"Cara Unione,

siamo oramai quasi alla quarta settimana di privazione della possibilità di uscire liberamente da casa.

Lo slogan 'io resto a casa' diffuso in tutti i modi, ha ottenuto il suo effetto: chi esce da casa è visto come un potenziale untore da additare al pubblico ludibrio o multare e denunciare se l’uscita non è giustificata da necessità indifferibili.

Siamo certi che stare a casa sia il più efficace e unico modo per combattere il diffondersi di questa epidemia? E’universalmente risaputo che negli ambienti confinati, quali ad esempio le abitazioni, le malattie infettive, in special modo quelle trasmesse per via aerea con la respirazione, la tosse, starnuti, si trasmettono più facilmente.

Ho avuto e continuo ad avere serie perplessità sul fatto che isolarsi nella propria abitazione sia stata e continui ad essere la soluzione migliore, e spiego perché.

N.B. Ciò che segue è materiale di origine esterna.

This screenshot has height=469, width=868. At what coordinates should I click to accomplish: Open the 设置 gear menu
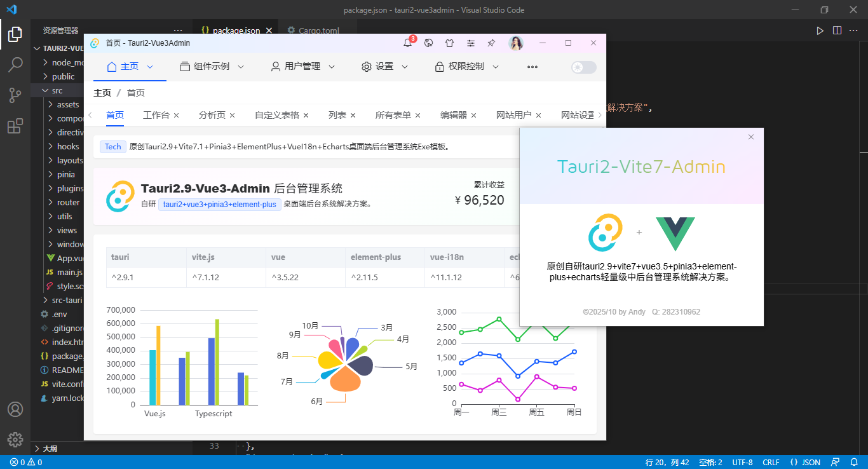click(384, 66)
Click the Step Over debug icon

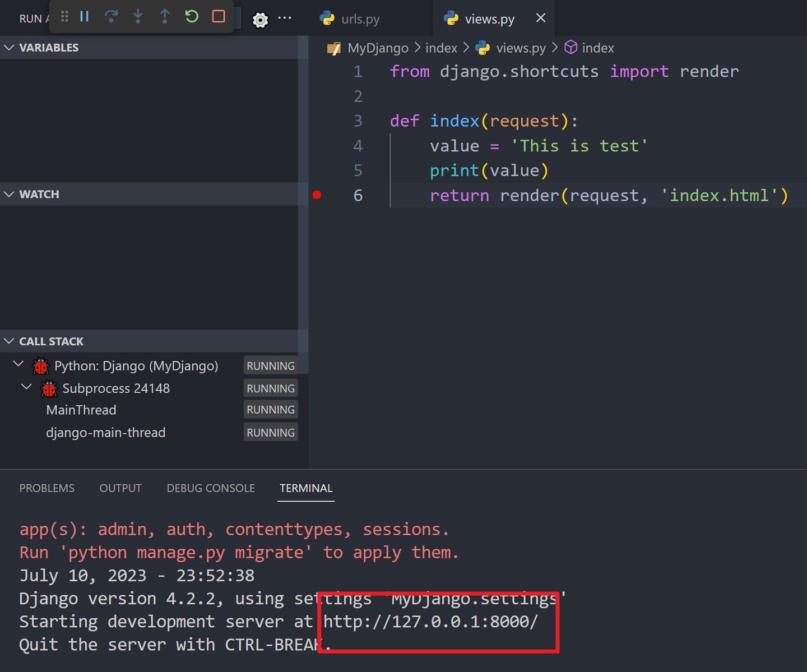click(112, 17)
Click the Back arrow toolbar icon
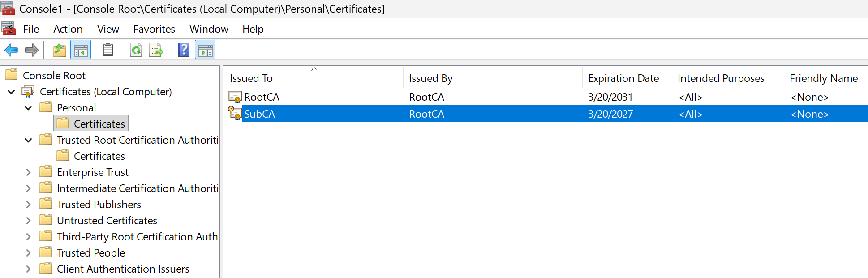The width and height of the screenshot is (868, 278). [11, 50]
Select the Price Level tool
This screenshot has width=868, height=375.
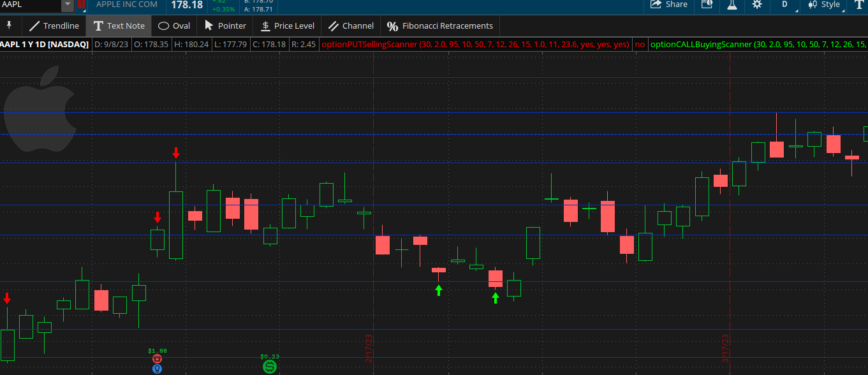click(288, 26)
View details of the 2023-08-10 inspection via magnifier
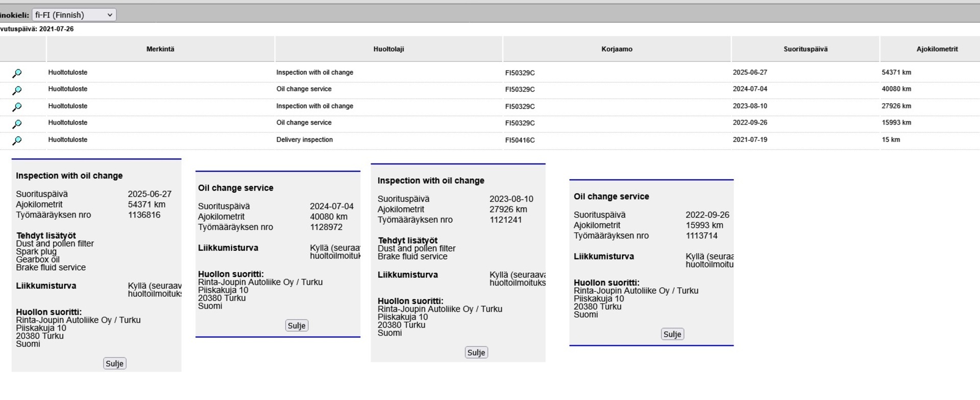Viewport: 980px width, 400px height. point(17,107)
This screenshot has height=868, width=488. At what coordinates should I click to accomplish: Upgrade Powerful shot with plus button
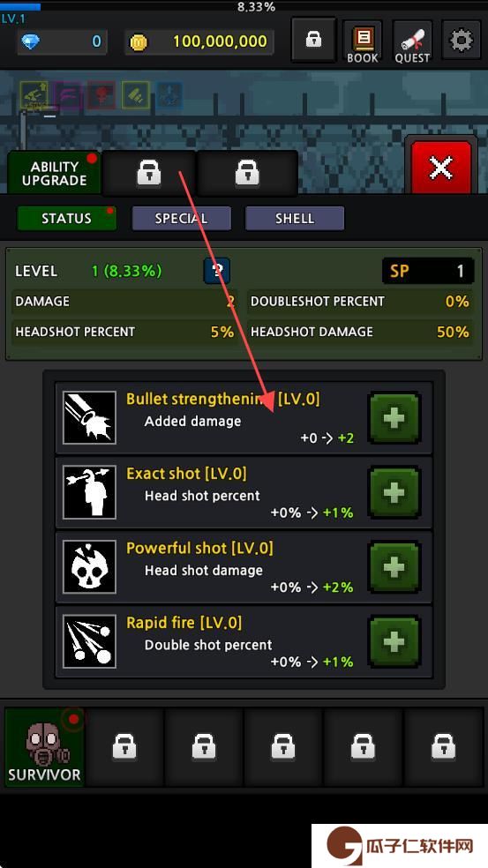(394, 567)
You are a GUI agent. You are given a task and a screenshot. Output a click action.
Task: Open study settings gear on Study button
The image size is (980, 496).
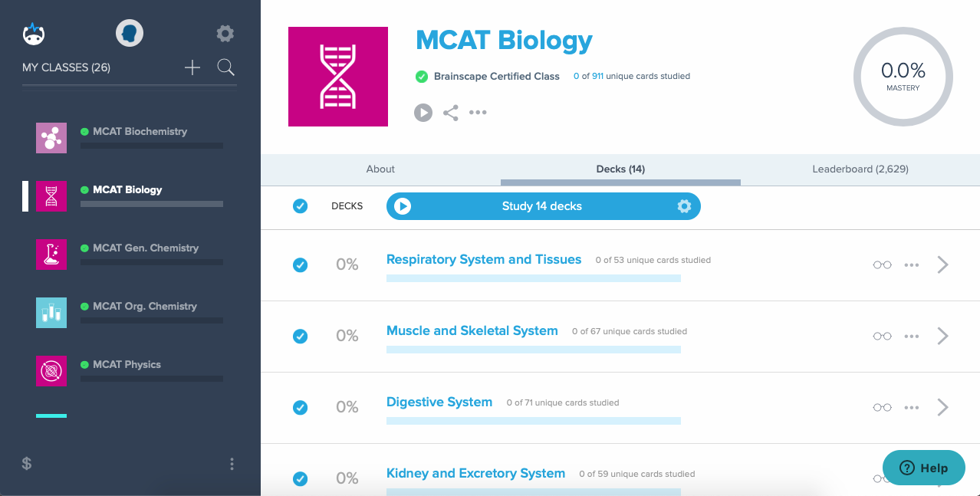coord(684,206)
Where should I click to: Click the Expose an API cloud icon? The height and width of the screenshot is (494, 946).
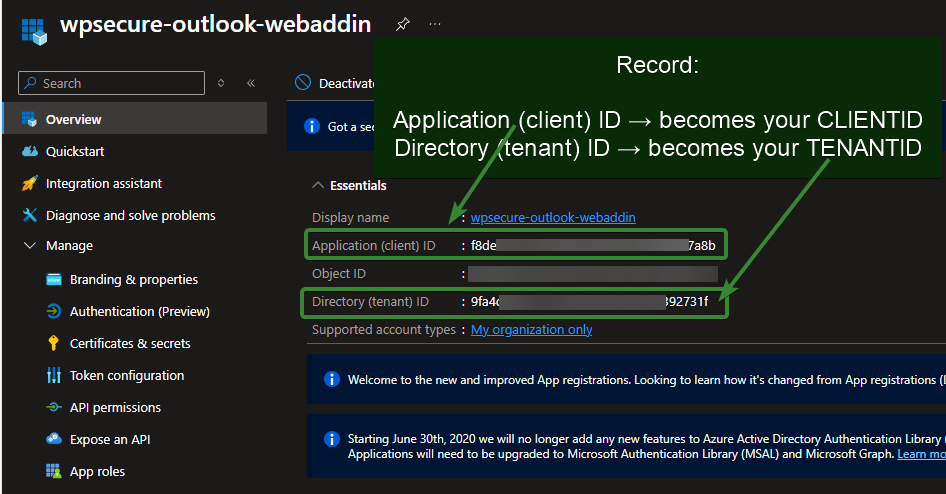[x=53, y=440]
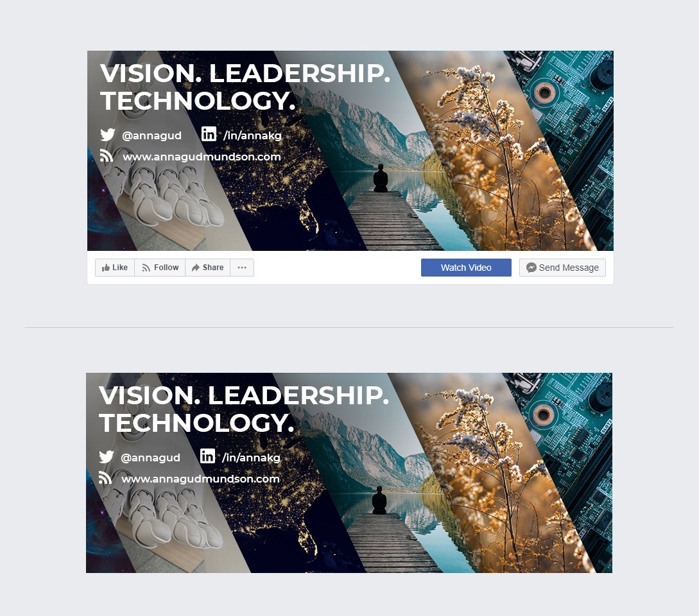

Si è deciso dal giorno 11 marzo, ad epidemia iniziata, con numero di morti già ragguardevole, oltre 1000 per una malattia che si diceva avesse una mortalità del 2% degli infetti, di obbligare tutti salvo rare eccezioni a stare a casa. Si sarebbe dovuto considerare che, essendo i morti già allora numerosi, dovessero proporzionalmente essere numerosi pure gli infetti, non solo quelli censiti attraverso i tamponi sino a quel momento positivi (13000). Una percentuale importante della popolazione della Lombardia, del Veneto, del Piemonte, della Liguria e delle Marche era infetta, quella più giovane e attiva, quella degli aperitivi, quella più propensa alla ricerca di contatti sociali, quella obbligata per lavoro al contatto diretto con gli altri. La decisione di obbligare queste persone, e tutti quanti, a stare a casa, significava mettere a contatto per 24 ore su 24 persone potenzialmente infette, che a casa altrimenti sarebbero rientrate magari solo la sera, con familiari che per diverse abitudini di vita, probabilmente, non erano ancora infette, quali anziani genitori, suoceri, nonni. D’altra parte è quanto avvenuto dal 4 febbraio nella nave da crociera Diamond Princess ormeggiata nel porto di Yokohama per mesi, quando, individuato un caso positivo al coronavirus, si è tenuto tutto l’equipaggio e i croceristi nella nave in quarantena, facendo salire esponenzialmente il numero degli infetti.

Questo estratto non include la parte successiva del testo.